A: Twitter is an interesting case. I know in Australia, where I’m from, no one is on Twitter, at least not from a social standpoint anyway. A lot of people use it instead for political and social stances. It’s not very popular and it’s not ideal for advertisements. Instead it’s a supplementary platform for other marketing.
However, Twitter is a useful way to interact with companies and could be useful from a customer service standpoint. You can tweet directly to a company and they can reply.
I see it as a place for straightforward communication. If I want to get directly in touch with a company, I feel that they are more likely to reply on Twitter.
Q: Neither Facebook or Twitter are platforms where traditional marketing and advertising really works, in your opinion. How about Instagram, where companies can display visual ads?
A: Probably more so, because it is more visual, but again, Instagram is very self-serving. If you enjoy a certain band or an Instagram star, you’ll follow them. It’s a platform to be creative. There is also not much interaction on Instagram. It’s much more of an inspiration platform.
So while it may be a better place to advertise because it is so visual, I wouldn’t say it’s an appropriate place for a call to action advertisement or anything like that, aside from a hyperlink in the bio.
The idea behind Instagram, I felt, was always more of an inspirational platform, like Pinterest.
Q: We’ve talked about the three main social media platforms that confound many marketers. From your perspective, it sounds like traditional marketing and advertising doesn’t work well on any of them.
A: No, but sponsored Instagram content does work. If I was going to market on Instagram as a brand, rather than investing in advertising, I would put more of my money towards reaching the right person with a high number of followers. They have a lot more credibility than a well-maintained business Instagram account.
Q: As someone who deals with younger consumers, do you feel they are more likely to be interested in a product or service if someone they respect or admire on Instagram uses it?
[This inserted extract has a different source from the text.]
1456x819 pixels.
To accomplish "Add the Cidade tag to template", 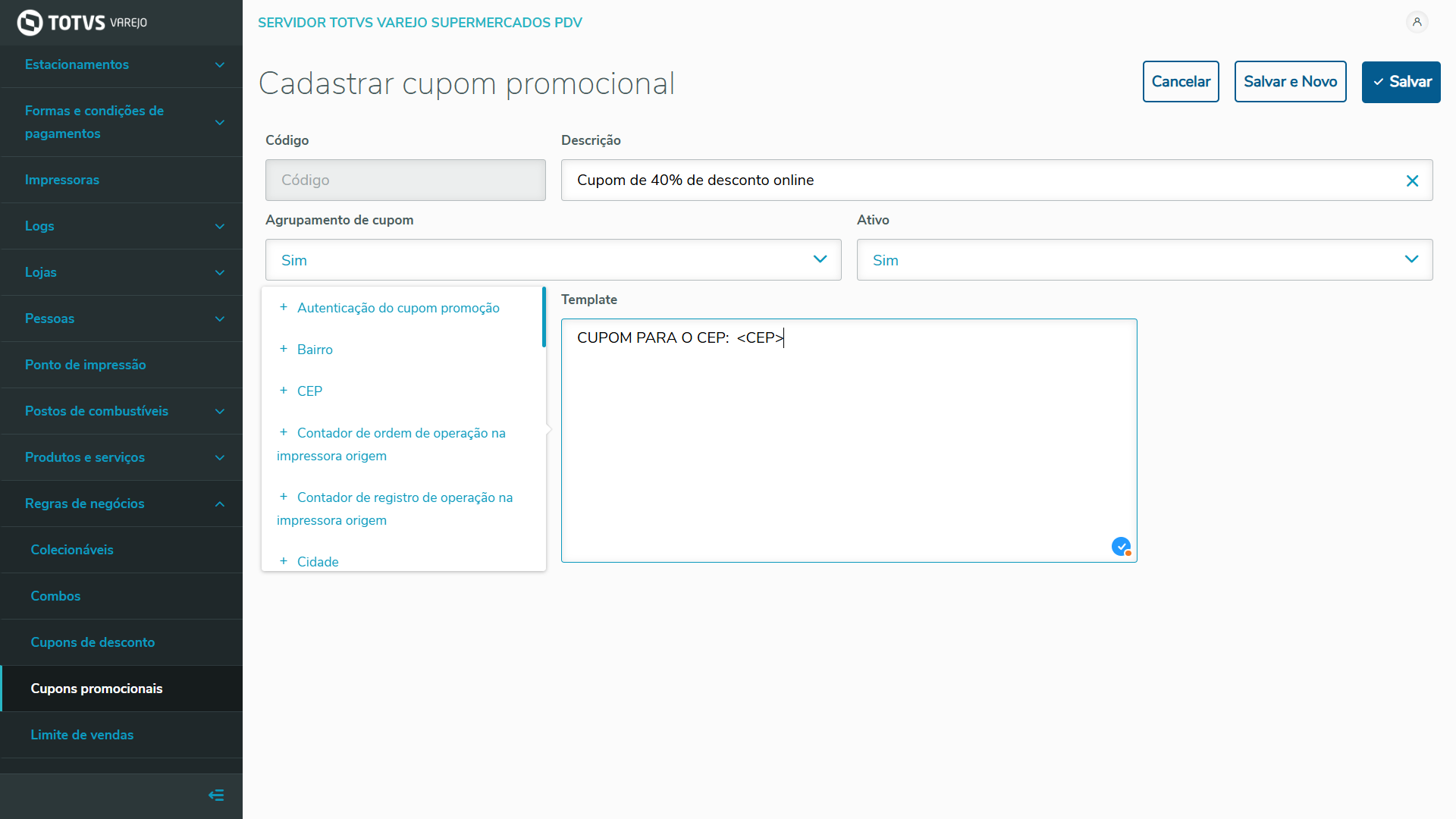I will pyautogui.click(x=317, y=562).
A: One hundred percent. Instagram is very much an aspirational platform, where you view the designer life you want to live. So you’ll follow things to do with beauty and sports. If you’re going to advertise on Instagram, I would put your budget towards influencer accounts like that, who have a lot more credibility.
Q: Do you think that’s true for Facebook and Twitter, as well?
A: No, I don’t. Instagram is used almost as a visual pin-up board focused on personality and so-called “Instagram stars.” You don’t have people who are purely famous for being on the other two platforms. So it’s different. People will actually follow brands on Facebook. If I was following a band or an artist, for example, I would follow their page for information, like tour dates.
Q: Let’s say you were following a band or a record label on Facebook or Twitter. Is it appropriate for that band or that record label to share unique content?
A: Definitely. Those two platforms are much more interactive. I would more likely click a link and share content on Facebook and Twitter than elsewhere because they have that interactive nature.
Q: What about other up-and-coming social media platforms, like Snapchat? Do those have any value for companies?
A: I wouldn’t say Snapchat has much utility for brands right now. Probably the closest thing that Snapchat has going for it in terms of advertising are the Stories, where you can follow along with events. For example, Coachella had one. But they are not as good of a fit for a brand or a company. For an event or a person, sure. But on the whole Snapchat is more experiential.
Q: If you had to give one piece of advice to a company or a brand looking to advertise on social media, what would you tell them?
A: Tailor your content to each platform completely. You can’t post the same thing on each platform. You need to look into exactly who is on each platform and make sure your content fits.